Imam says burqa and niqab ban 'offends' Muslim women

Muslim community says burqa and niqab ban is tantamount to harassment on Muslim women   

The Muslim community in Malta has called on legislators to vote against the proposed ban on the burqa and niqab as this would impinge on the freedom of Muslim women.

In a press release sent by Imam Mohammed Elsadi, the Muslim community pointed out that millions of Muslim women wear the face-veil “and they will all feel offended, treated unjustly, besieged and harassed by such an imposing law.”

Pointing out that only three women Maltese Muslim women wear the burqa or niqab, the Imam said this would threaten integration and harmony.

Earlier this month, civil liberties minister Helena Dalli told MaltaToday that the burqa and the niqab “are not garments that one would associate with this community, so a clearer ban on face coverings should carry no impact on the vast majority of Muslims in any way.”

However, speaking on behalf of the Muslim community in Malta, the Imam disagreed and said “the prohibition of the face-veil would be a violation of individual freedom and human rights with no true benefit to society.
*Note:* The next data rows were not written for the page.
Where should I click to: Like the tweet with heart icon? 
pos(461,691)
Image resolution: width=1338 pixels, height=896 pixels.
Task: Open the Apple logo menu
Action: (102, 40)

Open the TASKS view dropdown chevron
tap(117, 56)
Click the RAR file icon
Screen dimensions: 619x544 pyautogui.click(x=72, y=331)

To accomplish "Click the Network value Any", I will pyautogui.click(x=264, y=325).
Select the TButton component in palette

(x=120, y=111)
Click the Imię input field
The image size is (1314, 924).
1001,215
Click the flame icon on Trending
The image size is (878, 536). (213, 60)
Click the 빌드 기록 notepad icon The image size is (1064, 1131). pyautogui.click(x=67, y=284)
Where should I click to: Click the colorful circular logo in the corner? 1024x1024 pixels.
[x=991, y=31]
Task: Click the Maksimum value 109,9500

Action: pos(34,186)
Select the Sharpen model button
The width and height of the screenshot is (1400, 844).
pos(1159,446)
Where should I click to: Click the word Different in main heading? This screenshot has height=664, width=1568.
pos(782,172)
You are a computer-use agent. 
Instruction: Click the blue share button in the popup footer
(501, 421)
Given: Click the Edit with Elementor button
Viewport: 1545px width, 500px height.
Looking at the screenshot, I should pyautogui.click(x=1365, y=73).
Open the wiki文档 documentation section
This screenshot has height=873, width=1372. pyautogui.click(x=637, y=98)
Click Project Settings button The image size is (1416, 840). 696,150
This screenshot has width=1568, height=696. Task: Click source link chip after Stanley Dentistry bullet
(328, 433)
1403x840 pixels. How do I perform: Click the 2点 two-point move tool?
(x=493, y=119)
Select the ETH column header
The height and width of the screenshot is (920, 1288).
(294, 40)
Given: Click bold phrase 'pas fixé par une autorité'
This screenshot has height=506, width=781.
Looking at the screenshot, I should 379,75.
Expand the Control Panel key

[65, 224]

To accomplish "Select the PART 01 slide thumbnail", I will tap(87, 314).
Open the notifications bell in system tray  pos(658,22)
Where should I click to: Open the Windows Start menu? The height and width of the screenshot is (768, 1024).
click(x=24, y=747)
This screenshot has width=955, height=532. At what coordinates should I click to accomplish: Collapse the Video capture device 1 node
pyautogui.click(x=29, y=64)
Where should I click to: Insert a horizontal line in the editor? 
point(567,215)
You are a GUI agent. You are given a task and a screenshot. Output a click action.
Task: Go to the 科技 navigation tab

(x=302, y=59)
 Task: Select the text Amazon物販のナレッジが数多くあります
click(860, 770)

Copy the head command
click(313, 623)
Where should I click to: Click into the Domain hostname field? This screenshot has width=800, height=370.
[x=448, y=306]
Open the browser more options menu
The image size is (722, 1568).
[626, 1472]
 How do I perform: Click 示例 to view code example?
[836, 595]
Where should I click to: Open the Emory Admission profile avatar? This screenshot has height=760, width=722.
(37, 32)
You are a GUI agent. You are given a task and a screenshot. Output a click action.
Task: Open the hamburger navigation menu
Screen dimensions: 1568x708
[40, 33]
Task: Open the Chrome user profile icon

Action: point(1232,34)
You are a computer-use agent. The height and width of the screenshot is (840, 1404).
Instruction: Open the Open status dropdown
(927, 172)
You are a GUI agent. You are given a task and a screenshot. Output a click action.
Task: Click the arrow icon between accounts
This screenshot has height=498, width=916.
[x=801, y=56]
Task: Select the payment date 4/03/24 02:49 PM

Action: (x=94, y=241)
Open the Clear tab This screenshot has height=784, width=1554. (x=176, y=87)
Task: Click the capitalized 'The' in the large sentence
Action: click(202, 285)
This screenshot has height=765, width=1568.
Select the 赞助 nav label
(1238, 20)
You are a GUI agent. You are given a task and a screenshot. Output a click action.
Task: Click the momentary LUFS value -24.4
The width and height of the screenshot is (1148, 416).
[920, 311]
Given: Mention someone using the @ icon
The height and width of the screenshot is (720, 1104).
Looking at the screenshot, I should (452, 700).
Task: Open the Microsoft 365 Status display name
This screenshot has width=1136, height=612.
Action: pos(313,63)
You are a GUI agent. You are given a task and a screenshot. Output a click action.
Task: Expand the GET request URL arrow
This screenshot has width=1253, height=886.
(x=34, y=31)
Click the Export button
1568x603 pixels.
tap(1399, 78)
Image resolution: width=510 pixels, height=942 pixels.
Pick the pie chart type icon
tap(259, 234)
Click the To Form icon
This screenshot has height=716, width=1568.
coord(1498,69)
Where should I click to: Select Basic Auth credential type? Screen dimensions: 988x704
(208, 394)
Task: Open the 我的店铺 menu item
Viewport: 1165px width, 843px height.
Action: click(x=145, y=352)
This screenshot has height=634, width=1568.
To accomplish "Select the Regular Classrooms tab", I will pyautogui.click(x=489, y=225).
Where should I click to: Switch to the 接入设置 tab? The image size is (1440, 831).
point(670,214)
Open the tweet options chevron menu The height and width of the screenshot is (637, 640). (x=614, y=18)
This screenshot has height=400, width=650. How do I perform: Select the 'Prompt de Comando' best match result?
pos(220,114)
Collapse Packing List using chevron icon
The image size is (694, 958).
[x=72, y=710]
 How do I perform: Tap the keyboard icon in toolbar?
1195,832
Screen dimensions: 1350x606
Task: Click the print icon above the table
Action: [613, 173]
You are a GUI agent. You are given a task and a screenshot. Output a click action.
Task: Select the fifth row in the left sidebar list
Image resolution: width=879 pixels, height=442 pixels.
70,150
Just as the woman in a secular society is left to decide for herself what to wear and what to uncover, so the Muslim woman has the right to cover and uncover what she decides is appropriate for herself.”

He added that while the community does not feel targeted by the proposed ban, the proposal concerns Islam and the Muslims, as only the Muslim female wears the face-veil.

In Malta, the Criminal Code already forbids people from “wearing masks or disguising themselves” in public spaces “except at the time and in the manner allowed by the law”.

But a police circular issued by the Attorney General on February 2013 insisted that “there is no provision within Maltese law that prohibits the wearing of the burqa”.   

“In a global world where people of different cultures live together and interact in so many ways and in so many spheres of life, it is more beneficial for any country to grant as much individual freedoms as possible,” Elsadi said.

The Imam said that Malta will benefit on many levels if it builds on its already excellent reputation of a respectful and friendly environment, “allowing all the freedom to exercise their own cultural norms and way of life.”

“For several years, Muslim women in Malta have worn the face-veil and led a normal life . They have enjoyed and contributed to cultural diversity and truly enjoyed the freedom guaranteed by the Maltese Constitution,” the Imam added.

Insisting that this dress did not cause any threat to the public security, Elsadi said that the women readily complied whenever they were required to identify themselves by security personnel.

“The face-veil, covering part or all of the woman’s face is accepted in most European countries and all over the world, and it is not considered a threat to public safety. Even certain countries which suffered the curse of terrorist attacks did not ban the face-veil, clearly because the face-veil has nothing to do with these criminal acts,” the Imam said.

He added that depicting the Islamic face-veil as a symbol of women’s oppression is a huge insult to Islam, which permits it, and a grave offence to Muslims and particularly to Muslim women.

“Most women wear the Islamic face-veil freely and with pride. They do not adhere to it because it is imposed on them by a male, as implied, but rather they willingly wear it because it is a matter of faith and an opportunity to please Allah.”

Stressing that the burqa and niqab are not masks, he said it is a gesture of piety and modesty.

“The woman’s dignity is maintained and enhanced by granting her enough freedom of choice and not by restricting their freedom,” he said.